Set of tasks:
1 – According to the passage on Puerto Rico's economy, what percentage of the island lives below the poverty line?
2 – Please duplicate the passage on Puerto Rico's economy word for word between "Such conditions are" and "of American colonialism.", inclusive.

Provided passage:

--- START ---

Governor Garcia, for his part, denied that the blackout was the result of the country’s decade long economic slump. He insisted that the switch at the power plant was not properly maintained. Puerto Rico’s electric company faces a $9 billion deficit and numerous allegations of corruption.
These corruption charges are not confined to the utility companies by any means. Garcia’s own campaign manager has been accused of illegally soliciting cash donations, and the president of the House of Representatives was forced to resign.
Puerto Rico is now undergoing massive austerity on behalf of Wall Street banks and hedge funds that are demanding the former US colony “restructure” $70 billion in public debt, $20,000 for every man, woman, and child on the island. The country's gross national product has contracted in eight of the last nine years. Government corruption has diverted public funds from going to socially useful projects to wasteful ones.
As Emilio Pantojas Garcia, professor of Sociology at the University of Puerto Rico wrote in an article titled, “Is Puerto Rico Greece in the Caribbean?” published in the Winter 2016 edition of the Fletcher Forum of World Affairs, the government used bonds starting under the governorship of Pedro Rossello (1993-2001) to finance “mega public works projects.”
“Examples of major projects undertaken with bond issues guaranteed with future income to be realized from the fees of [the Puerto Rico Electric Power Authority and the Puerto Rico Aqueduct and Sewer Authority] include the ‘Super Aqueduct’ of the PRASA and two natural gas pipelines … of PREPA, which were intended to deliver natural gas from ports to various power plants. Other projects included the ‘Urban Train’ subway, a multi-purpose coliseum, and various municipal projects.
“Of these the ‘Super Aqueduct’ was the only functional project. The urban train operates with a large deficit, and the two gas pipelines were never completed, although the materials were bought and contracts to develop them were issued, as a rule to party donors and affiliates.”
Pantojas Garcia continued, “As a result, 33 members of the Rosselló administration were later indicted and convicted of corruption by U.S. Federal Prosecutors in Puerto Rico. In general, these projects established a 'pay-for-play' scheme, requiring contractors to kick back 10% of the contracts to the ruling party, a practice that became known as 'tithing' (el diezmo).”
Puerto Rico’s economy has stagnated over the last decade, particularly after the 2008 crash. The population has declined every year since 2005 according to the Census Bureau. Last year saw the population decline by 1.7 percent, the biggest drop since at least 2000.
The exodus of Puerto Ricans abroad is the result of no jobs at home. About 46.2 percent of the island lives below the poverty line, compared to 14.8 percent in the US. Puerto Rico’s unemployment rate is at 11.7 percent, down from a high of 16.9 percent after 2008, though more than double the “official” US unemployment rate of 5 percent.
Of course, these figures are an underestimation of the real unemployment rate, which would include those who have stopped looking for work entirely. Puerto Rico’s labor force participation rate has fallen about 9 percentage points since 2007 to 40.6 percent. This is triple the decline in the US, where it fell from 66.4 to 62.8 percent in the same period.
Total employment in Puerto Rico stands at roughly one million, down nearly 300,000 from 2007. Government employment accounts for 70,000 lost jobs. Tourism, one of the few employers on the island, is now threatened with the outbreak of the Zika virus.
Such conditions are what produced this week’s ongoing blackout, the combination of a rotten government infrastructure and over a century of American colonialism.

--- END ---

Data block:

--- START ---

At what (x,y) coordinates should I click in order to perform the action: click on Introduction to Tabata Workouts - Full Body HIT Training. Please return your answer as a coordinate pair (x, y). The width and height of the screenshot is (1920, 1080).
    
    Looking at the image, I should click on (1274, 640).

--- END ---

Task-by-task answers:
1 – About 46.2 percent.

2 –
Such conditions are what produced this week’s ongoing blackout, the combination of a rotten government infrastructure and over a century of American colonialism.